Mercatone Uno, giovedì dipendenti scioperano e protestano su viale XXV Luglio

martedì 16 aprile 2019

La Shernon Holding, proprietaria dell’azienda, ha avviato il concordato preventivo: all’ingresso della Prefettura di Lecce, la protesta dei lavoratori giovedì prossimo.

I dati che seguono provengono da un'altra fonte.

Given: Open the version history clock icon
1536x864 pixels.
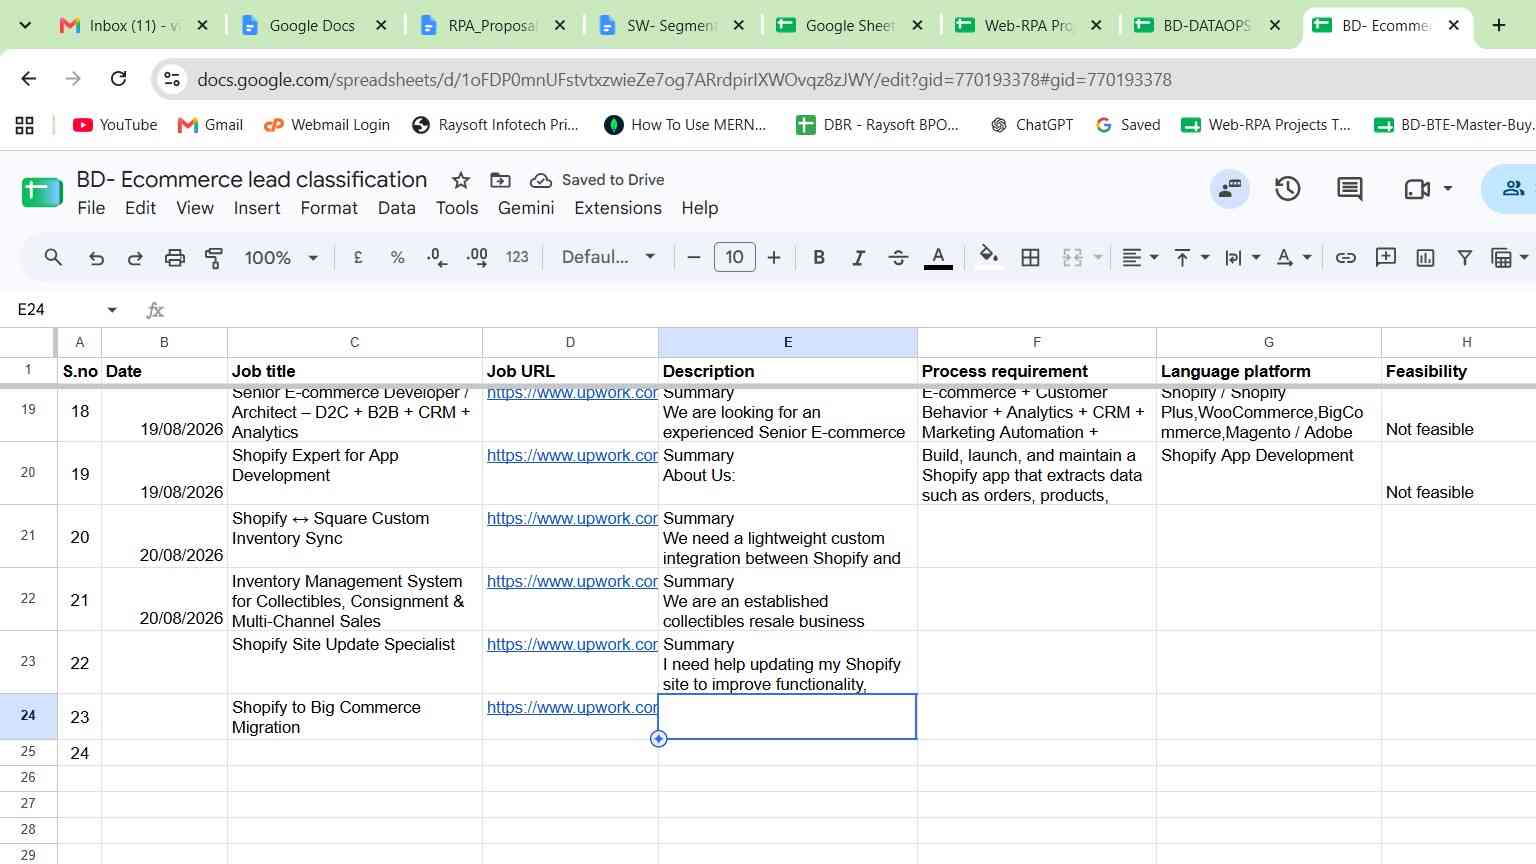Looking at the screenshot, I should click(x=1287, y=189).
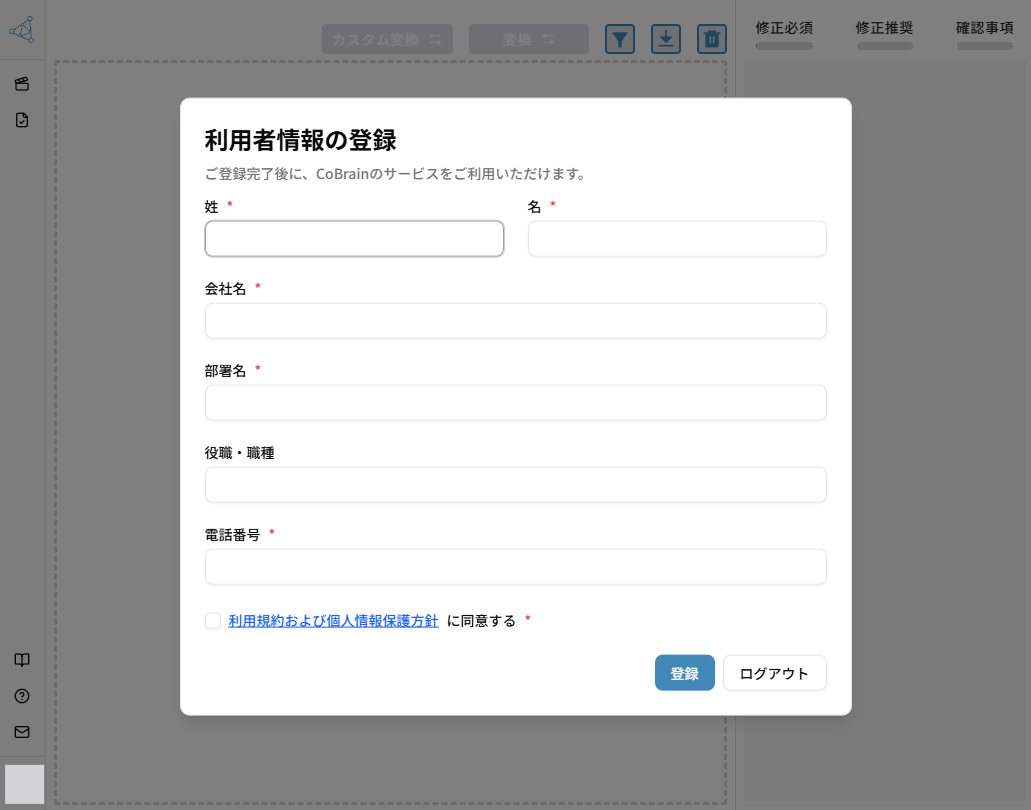Focus the 姓 input field
This screenshot has height=810, width=1031.
tap(354, 239)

Vertenza Mercatone Uno, i dipendenti scioperano e scendono in strada per manifestare il loro disagio. Giovedì 18 aprile, lavoratrici e lavoratori si riuniranno in presidio davanti all’ingresso della Prefettura di Lecce, in viale XXV Luglio dalle 12.30 alle 14. Poi, accompagnati dai rappresentanti sindacali di Filcams-Cgil, Fisascat-Cisl e Uiltucs-Uil, consegneranno al prefetto di Lecce, Maria Teresa Cucinotta, un documento con le loro rivendicazioni. La tensione è tornata a salire dopo che la Shernon Holding, proprietaria dell’azienda, ha comunicato con una lettera inviata direttamente ai lavoratori la richiesta di concordato preventivo in continuità aziendale al Tribunale di Milano.

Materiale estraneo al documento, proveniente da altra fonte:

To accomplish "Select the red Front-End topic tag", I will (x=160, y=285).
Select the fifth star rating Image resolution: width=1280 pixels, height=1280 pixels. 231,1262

Lo sciopero ha carattere nazionale. Proprio giovedì, infatti, a partire dalle 14, è in programma un incontro presso il Ministero dello Sviluppo Economico, al cui tavolo saranno impegnate le strutture nazionali di Filcams Cgil, Fisascat Cisl e Uiltucs Ui per cercare una soluzione che salvaguardi il salario e il posto di lavoro anche dei 123 lavoratori e lavoratrici dei punti vendita di Surano, Matino e San Cesario.

“La drammatica situazione del Mercatone Uno sul territorio nazionale ha visto la fuoriuscita di centinaia di lavoratori e lavoratrici e la decurtazione dell’orario di lavoro per chi ha conservato il posto di lavoro. L’azienda subentrante a seguito dell’Amministrazione straordinaria ministeriale, Shernon Holding, appena otto mesi dopo l’acquisizione, vista la precaria situazione economico-finanziaria ha deciso di presentare istanza di concordato preventivo in continuità. Pur consapevoli che tale procedura tende al risanamento aziendale attraverso il ripianamento debitorio, siamo altrettanto consapevoli come essa abbia procurato ansia alle famiglie dei lavoratori”, scrivono le segreterie provinciali di Filcams, Fisascat e Uiltucs. “La provincia di Lecce non può tollerare altre espulsioni dal ciclo produttivo. Così come non è tollerabile disperdere competenze, potenzialità di sviluppo e presidi commerciali così importanti”.